Voted ‘Britain’s Most Influential Artist of All Time’ in a 2011 poll, David Hockney remains one of Britain’s most popular and well-respected artists. Having worked as a painter, draughtsman, printmaker, photographer, videographer and stage designer, Hockney’s versatility has aided his popularity, making his paintings and limited edition prints some of the most sought-after in the art market.


Born in 1937 in Bradford, Yorkshire, Hockney went on to study at the Bradford School of Art and later at the Royal College of Art in London where he won the Royal College of Art gold medal in 1962 for his draughtsmanship and innovation in painting. Hockney left art school at a time when artists were flocking to New York to practice Pop Art and Abstract Expressionism, however he chose to go to to LA to practice figurative painting. There he would go on to pursue his fascination with swimming pools that would produce some of his more iconic works.

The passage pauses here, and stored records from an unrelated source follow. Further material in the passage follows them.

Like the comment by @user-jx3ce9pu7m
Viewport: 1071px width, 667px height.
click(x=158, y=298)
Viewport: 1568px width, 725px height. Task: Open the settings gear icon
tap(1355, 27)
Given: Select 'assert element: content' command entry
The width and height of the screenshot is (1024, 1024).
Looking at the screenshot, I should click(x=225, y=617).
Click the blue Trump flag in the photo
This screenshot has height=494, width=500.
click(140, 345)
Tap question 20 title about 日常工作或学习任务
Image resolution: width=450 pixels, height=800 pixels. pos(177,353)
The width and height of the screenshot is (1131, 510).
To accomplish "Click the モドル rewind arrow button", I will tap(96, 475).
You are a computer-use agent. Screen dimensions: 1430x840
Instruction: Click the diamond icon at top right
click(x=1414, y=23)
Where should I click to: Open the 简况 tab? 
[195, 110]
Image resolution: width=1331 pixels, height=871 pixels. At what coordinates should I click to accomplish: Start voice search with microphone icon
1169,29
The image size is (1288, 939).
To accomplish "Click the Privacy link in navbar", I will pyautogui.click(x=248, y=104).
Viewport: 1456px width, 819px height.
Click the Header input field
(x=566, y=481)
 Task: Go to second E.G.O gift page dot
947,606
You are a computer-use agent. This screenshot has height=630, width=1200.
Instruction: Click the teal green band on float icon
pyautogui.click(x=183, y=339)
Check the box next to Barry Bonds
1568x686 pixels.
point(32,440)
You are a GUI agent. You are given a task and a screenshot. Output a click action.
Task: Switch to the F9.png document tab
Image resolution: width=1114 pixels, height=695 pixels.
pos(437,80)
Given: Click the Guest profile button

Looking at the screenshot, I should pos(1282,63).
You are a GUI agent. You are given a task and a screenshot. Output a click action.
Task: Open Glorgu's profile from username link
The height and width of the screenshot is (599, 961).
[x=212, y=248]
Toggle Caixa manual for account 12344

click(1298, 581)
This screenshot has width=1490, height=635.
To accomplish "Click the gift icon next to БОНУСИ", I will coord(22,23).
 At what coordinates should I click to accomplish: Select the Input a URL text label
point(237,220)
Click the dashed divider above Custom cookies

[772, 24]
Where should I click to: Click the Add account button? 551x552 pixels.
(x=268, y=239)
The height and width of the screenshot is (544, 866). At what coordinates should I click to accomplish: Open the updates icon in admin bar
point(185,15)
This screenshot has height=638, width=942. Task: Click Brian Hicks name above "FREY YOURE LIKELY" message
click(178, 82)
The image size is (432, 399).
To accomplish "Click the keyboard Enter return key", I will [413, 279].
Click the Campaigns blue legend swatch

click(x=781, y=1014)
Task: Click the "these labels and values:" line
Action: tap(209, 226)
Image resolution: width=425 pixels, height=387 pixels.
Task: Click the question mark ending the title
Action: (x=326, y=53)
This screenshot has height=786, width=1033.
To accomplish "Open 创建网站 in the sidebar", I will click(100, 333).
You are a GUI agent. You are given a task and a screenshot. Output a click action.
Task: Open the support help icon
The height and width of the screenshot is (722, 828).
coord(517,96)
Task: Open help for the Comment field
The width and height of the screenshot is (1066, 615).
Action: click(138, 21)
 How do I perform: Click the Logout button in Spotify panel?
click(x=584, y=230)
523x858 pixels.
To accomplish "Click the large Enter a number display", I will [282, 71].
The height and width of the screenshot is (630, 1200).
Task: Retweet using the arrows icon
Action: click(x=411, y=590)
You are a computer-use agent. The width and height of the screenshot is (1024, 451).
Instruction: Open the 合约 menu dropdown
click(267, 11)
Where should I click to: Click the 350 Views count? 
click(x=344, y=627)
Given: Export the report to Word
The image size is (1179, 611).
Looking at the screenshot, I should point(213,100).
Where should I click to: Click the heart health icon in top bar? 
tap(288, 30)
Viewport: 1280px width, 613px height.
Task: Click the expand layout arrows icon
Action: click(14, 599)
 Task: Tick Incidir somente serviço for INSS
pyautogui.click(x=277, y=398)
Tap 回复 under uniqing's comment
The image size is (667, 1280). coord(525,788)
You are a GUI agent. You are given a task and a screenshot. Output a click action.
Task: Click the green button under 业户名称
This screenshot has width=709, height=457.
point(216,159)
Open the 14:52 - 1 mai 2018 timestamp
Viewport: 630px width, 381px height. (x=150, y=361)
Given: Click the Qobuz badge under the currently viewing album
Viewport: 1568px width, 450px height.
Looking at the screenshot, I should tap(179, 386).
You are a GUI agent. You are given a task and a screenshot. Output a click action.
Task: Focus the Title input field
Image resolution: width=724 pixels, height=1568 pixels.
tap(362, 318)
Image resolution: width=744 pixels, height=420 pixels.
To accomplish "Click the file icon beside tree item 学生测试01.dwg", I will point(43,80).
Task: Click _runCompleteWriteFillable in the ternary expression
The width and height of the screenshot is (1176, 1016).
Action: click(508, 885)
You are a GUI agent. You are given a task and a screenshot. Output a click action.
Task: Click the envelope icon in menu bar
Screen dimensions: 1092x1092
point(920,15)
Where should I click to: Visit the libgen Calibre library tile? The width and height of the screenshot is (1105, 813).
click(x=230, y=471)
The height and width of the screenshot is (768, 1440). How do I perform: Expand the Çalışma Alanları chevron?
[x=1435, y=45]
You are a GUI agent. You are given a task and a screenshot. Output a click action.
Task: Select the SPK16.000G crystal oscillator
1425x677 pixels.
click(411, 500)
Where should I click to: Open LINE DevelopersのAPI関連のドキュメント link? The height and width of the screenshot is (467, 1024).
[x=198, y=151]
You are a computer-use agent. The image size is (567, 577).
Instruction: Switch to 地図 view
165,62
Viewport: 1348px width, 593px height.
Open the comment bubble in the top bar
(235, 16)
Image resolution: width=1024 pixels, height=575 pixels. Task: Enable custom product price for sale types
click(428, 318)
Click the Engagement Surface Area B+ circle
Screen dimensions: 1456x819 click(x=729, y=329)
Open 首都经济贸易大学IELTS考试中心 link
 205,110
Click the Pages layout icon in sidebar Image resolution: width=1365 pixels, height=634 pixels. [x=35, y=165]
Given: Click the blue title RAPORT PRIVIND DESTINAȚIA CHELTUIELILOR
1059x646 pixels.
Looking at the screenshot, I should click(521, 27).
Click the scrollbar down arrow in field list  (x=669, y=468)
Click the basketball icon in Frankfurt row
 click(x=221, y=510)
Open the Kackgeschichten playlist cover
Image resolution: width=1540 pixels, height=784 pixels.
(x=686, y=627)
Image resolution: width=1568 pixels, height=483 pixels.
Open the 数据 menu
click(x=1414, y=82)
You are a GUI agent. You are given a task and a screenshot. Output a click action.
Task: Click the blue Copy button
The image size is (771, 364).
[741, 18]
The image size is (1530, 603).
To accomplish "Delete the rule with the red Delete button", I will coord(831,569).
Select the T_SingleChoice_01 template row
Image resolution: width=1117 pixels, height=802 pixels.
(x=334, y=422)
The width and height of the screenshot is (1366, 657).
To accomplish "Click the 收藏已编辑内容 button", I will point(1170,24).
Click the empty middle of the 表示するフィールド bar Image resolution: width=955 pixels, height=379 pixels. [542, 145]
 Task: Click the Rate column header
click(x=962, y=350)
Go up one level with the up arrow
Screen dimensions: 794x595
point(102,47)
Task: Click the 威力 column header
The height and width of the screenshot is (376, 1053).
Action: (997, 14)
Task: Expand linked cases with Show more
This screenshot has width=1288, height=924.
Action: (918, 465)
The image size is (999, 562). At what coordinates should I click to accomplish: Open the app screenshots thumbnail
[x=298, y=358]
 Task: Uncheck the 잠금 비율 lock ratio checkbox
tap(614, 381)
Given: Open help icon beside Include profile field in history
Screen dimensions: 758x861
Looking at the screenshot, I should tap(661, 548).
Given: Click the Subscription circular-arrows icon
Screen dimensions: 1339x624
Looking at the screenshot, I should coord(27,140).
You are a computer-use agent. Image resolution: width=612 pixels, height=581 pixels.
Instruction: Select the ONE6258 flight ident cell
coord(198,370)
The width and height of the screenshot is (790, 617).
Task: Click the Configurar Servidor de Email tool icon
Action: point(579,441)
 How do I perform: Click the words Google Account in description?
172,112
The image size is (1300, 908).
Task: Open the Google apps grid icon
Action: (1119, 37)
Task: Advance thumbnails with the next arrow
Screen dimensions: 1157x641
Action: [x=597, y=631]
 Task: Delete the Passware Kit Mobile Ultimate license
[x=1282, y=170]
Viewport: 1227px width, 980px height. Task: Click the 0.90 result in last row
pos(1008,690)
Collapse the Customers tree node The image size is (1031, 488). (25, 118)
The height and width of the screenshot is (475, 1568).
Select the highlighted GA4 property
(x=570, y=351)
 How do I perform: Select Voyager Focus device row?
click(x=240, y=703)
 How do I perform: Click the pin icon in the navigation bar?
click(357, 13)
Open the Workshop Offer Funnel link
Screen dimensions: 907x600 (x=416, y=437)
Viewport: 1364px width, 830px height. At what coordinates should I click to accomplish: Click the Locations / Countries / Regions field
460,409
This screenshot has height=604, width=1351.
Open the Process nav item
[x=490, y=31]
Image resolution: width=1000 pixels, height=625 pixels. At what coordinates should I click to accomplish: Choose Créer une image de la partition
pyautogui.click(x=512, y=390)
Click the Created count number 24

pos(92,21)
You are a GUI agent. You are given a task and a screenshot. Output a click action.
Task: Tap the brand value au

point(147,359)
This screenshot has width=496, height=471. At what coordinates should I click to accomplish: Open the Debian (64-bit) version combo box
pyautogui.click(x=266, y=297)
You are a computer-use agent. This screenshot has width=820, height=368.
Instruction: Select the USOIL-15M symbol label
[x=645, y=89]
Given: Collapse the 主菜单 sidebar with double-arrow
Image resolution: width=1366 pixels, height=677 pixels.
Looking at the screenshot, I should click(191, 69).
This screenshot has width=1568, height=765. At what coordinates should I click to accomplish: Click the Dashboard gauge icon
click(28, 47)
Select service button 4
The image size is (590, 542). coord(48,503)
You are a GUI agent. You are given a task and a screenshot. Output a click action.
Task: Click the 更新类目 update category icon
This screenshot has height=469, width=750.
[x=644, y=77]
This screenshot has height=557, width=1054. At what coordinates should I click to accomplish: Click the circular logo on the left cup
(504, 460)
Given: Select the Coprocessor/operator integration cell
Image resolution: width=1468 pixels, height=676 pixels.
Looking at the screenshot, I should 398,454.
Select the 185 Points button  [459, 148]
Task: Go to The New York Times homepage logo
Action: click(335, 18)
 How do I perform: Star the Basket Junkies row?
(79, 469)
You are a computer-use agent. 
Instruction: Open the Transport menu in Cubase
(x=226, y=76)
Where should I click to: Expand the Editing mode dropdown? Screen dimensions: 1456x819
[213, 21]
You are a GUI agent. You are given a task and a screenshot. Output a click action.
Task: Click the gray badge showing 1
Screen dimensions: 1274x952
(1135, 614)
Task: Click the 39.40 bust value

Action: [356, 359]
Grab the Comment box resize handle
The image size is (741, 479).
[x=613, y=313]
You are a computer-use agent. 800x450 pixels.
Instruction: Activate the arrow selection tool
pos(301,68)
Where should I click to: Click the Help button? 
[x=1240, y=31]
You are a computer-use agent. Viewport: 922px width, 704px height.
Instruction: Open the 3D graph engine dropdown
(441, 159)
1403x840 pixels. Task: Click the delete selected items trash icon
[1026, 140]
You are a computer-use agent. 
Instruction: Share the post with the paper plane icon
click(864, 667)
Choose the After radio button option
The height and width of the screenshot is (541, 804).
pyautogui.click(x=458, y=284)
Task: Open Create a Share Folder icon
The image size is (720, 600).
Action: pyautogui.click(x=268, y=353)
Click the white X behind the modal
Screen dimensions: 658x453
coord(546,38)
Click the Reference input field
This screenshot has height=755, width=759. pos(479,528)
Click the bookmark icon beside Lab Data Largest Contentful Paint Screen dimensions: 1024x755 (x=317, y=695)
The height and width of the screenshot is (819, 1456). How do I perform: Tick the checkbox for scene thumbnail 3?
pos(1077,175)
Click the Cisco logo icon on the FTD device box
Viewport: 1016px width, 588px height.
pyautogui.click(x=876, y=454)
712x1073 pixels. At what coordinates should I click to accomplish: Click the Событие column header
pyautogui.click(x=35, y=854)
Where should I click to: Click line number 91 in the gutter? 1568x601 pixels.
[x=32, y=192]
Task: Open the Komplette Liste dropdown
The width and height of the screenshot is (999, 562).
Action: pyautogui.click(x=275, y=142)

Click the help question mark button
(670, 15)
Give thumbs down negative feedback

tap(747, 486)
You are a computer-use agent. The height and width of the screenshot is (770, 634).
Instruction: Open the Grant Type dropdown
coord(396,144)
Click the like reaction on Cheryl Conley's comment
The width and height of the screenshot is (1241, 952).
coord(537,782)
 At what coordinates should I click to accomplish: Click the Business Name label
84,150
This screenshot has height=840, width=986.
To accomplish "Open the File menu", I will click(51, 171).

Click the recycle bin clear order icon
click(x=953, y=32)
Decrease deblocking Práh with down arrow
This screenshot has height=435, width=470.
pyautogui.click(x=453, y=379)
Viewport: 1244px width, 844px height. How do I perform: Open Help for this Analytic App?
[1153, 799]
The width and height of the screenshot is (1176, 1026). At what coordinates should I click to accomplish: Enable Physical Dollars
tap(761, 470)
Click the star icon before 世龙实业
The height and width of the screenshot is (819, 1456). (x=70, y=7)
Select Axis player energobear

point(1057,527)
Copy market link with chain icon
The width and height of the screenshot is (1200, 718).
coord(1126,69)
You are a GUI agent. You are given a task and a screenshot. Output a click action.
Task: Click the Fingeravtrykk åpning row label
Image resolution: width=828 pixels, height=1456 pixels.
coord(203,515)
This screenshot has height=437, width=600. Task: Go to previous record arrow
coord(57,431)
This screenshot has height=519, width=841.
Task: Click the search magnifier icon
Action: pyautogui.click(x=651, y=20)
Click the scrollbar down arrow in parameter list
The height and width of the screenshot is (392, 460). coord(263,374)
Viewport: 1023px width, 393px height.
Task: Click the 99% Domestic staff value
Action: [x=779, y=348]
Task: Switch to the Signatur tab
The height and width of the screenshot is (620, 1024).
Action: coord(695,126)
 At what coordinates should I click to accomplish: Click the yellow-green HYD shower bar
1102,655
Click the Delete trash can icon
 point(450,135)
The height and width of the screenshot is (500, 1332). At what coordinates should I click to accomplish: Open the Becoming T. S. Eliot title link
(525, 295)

Figurative painting during this period was considered old news, yet Hockney still managed to exist ahead of his time. His works challenge traditional approaches to art while simultaneously broadening his repertoire, continually incorporating new styles and techniques. This includes the elaborate stage sets he designed during the 1970s and the photo collages he produced in the 1980s which he calls ‘joiners.’ Perhaps the most controversial of his works, however, have been the hundreds of portraits, still lifes and landscapes such as, Winter Timber, painted on his iPhone and iPad through the app ‘Brushes in recent years. Iconic of Hockney’s work is his electric use of colour, reminiscent of the colour contrasts of Henri Matisse and Pierre Bonnard.